**YOUR GOAL**
Rewrite the items from the beginning through the line containing "(x=453, y=206)", changing "At what coordinates should I click to accomplish" to "Where should I click to" and leaving everything else as it is.

**RECORDS FOR THE TASK**
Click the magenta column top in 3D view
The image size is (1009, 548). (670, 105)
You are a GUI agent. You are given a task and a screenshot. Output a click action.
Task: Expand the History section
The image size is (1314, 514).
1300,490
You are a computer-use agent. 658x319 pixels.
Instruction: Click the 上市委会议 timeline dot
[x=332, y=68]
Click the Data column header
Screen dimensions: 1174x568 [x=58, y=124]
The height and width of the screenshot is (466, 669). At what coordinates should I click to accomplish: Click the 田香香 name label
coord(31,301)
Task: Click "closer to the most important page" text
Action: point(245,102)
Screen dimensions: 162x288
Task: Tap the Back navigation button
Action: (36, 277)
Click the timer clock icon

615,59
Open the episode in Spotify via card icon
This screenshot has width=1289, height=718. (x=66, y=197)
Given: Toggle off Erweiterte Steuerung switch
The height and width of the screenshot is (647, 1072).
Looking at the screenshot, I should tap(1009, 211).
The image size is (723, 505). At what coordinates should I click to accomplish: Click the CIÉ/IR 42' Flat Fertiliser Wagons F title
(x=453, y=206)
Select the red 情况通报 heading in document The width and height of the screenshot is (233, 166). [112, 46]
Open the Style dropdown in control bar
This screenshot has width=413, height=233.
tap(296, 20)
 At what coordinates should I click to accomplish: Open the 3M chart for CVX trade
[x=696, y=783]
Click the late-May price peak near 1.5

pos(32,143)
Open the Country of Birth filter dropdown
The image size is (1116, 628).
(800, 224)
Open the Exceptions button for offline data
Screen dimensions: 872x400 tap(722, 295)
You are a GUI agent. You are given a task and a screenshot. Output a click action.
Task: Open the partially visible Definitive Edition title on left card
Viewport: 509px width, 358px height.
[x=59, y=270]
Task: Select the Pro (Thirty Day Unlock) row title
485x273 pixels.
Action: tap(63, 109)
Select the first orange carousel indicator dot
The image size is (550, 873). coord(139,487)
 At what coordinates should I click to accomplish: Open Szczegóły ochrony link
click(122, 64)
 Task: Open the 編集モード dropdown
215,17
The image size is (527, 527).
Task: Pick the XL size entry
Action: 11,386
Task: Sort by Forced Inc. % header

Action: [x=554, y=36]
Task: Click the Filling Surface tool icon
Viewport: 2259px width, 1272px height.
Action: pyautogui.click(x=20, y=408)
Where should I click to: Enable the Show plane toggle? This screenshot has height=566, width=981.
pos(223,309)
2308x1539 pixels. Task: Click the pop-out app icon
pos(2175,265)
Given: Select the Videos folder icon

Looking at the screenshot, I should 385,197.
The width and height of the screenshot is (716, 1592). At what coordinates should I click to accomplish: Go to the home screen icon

**REPLY**
Click the magenta column top in 3D view
The image size is (1009, 548). (670, 105)
You are a GUI agent. You are given a task and a screenshot. Output a click action.
Task: Expand the History section
The image size is (1314, 514).
1300,490
You are a computer-use agent. 658x319 pixels.
Instruction: Click the 上市委会议 timeline dot
[x=332, y=68]
Click the Data column header
Screen dimensions: 1174x568 [x=58, y=124]
The height and width of the screenshot is (466, 669). Where should I click to: Click the 田香香 name label
coord(31,301)
Task: Click "closer to the most important page" text
Action: point(245,102)
Screen dimensions: 162x288
Task: Tap the Back navigation button
Action: (36, 277)
Click the timer clock icon

615,59
Open the episode in Spotify via card icon
This screenshot has width=1289, height=718. (x=66, y=197)
Given: Toggle off Erweiterte Steuerung switch
The height and width of the screenshot is (647, 1072).
Looking at the screenshot, I should tap(1009, 211).
The image size is (723, 505). Where should I click to: Click the CIÉ/IR 42' Flat Fertiliser Wagons F title
(x=453, y=206)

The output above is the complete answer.